Task to carry out: Select and copy out every line in the records containing "agent".

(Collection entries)
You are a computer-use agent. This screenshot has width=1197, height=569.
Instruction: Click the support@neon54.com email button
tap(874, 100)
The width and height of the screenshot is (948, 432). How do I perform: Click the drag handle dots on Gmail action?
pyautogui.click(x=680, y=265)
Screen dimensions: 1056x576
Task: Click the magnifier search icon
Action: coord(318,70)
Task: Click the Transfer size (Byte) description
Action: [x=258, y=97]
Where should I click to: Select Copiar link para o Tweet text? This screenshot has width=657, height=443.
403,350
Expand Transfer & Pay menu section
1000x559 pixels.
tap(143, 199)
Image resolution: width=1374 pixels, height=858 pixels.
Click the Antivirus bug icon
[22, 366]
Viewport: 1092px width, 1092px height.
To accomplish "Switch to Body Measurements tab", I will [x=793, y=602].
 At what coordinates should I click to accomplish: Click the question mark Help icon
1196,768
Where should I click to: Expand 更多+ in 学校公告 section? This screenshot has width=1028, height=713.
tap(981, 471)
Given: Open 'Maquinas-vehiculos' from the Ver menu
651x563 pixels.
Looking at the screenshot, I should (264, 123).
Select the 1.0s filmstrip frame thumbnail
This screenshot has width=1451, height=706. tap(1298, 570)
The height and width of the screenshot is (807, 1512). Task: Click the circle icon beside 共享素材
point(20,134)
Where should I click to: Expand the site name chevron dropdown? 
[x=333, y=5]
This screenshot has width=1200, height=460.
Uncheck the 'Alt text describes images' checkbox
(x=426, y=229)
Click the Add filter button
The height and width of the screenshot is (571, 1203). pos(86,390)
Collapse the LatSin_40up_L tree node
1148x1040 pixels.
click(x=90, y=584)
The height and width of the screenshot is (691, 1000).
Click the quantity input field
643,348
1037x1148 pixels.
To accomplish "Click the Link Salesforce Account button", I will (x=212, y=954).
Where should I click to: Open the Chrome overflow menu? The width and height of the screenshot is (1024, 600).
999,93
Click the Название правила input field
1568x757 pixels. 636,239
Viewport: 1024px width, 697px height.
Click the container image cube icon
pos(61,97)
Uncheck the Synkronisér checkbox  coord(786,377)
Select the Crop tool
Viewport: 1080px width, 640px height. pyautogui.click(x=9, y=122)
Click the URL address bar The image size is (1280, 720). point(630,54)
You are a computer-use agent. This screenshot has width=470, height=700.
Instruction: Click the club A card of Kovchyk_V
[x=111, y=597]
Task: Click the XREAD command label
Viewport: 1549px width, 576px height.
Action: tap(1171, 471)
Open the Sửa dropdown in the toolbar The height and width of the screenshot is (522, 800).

Answer to the exercise:
You are a computer-use agent. This screenshot has width=1197, height=569.
You are a computer-use agent. This screenshot has width=470, height=700.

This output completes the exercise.